The Mechanics of CNN Filtering with Rectification
Liam Frija-Altrac, Matthew Toews
TL;DR
This work introduces elementary information mechanics to describe how CNN filters with rectification propagate information, using an even–odd decomposition that maps to a relativistic energy–momentum framework. It identifies three propagation modes—diffusion, vibration, translation—and demonstrates that the three lowest-frequency DCT components, $Σ$, $∇x$, and $∇y$, dominate network performance, capturing the majority of accuracy in standard architectures. Through DCT-based training experiments on ImageNet (VGG16, ResNet50) and CIFAR-100 (VGG16, ResNet20), it shows that these components, with light fine-tuning, nearly reproduce baseline results. The findings offer a new lens on CNN information flow, with potential implications for optimization, initialization, and architecture design, by linking filter mechanics to energy–momentum relations observed in physics.
Abstract
This paper proposes elementary information mechanics as a new model for understanding the mechanical properties of convolutional filtering with rectification, inspired by physical theories of special relativity and quantum mechanics. We consider kernels decomposed into orthogonal even and odd components. Even components cause image content to diffuse isotropically while preserving the center of mass, analogously to rest or potential energy with zero net momentum. Odd kernels cause directional displacement of the center of mass, analogously to kinetic energy with non-zero momentum. The speed of information displacement is linearly related to the ratio of odd vs total kernel energy.

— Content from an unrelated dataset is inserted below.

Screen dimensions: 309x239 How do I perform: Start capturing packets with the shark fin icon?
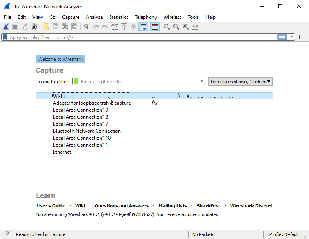[x=6, y=27]
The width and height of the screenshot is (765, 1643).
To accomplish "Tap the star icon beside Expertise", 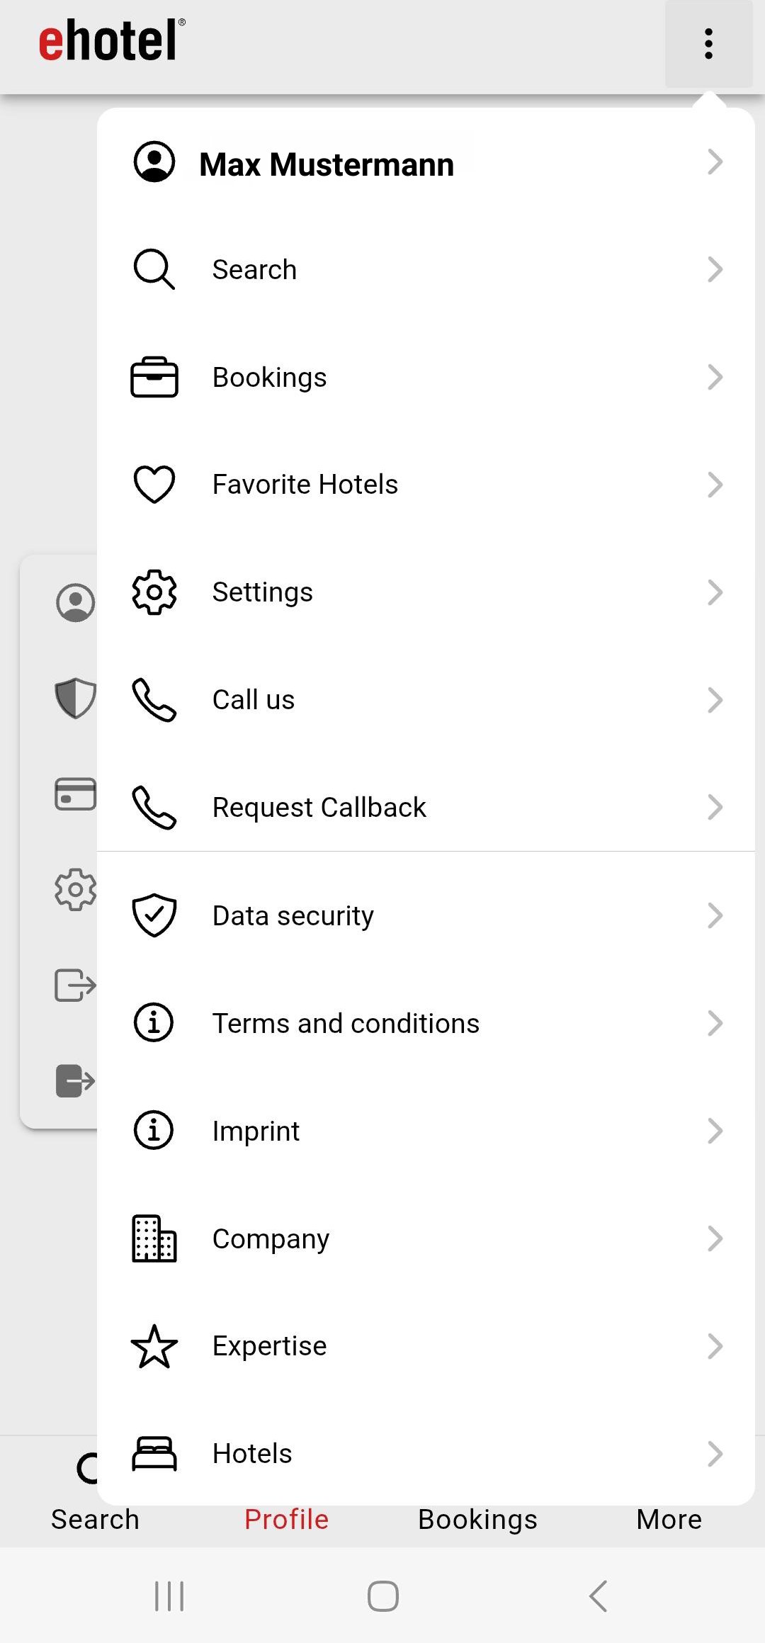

Even-Odd properties are analyzed in the spectral domain via the discrete cosine transform (DCT), where the structure of small convolutional filters (e.g. $3 \times 3$ pixels) is dominated by low-frequency bases, specifically the DC $Σ$ and gradient components $\nabla$, which define the fundamental modes of information propagation. To our knowledge, this is the first work demonstrating the link between information processing in generic CNNs and the energy-momentum relation, a cornerstone of modern relativistic physics.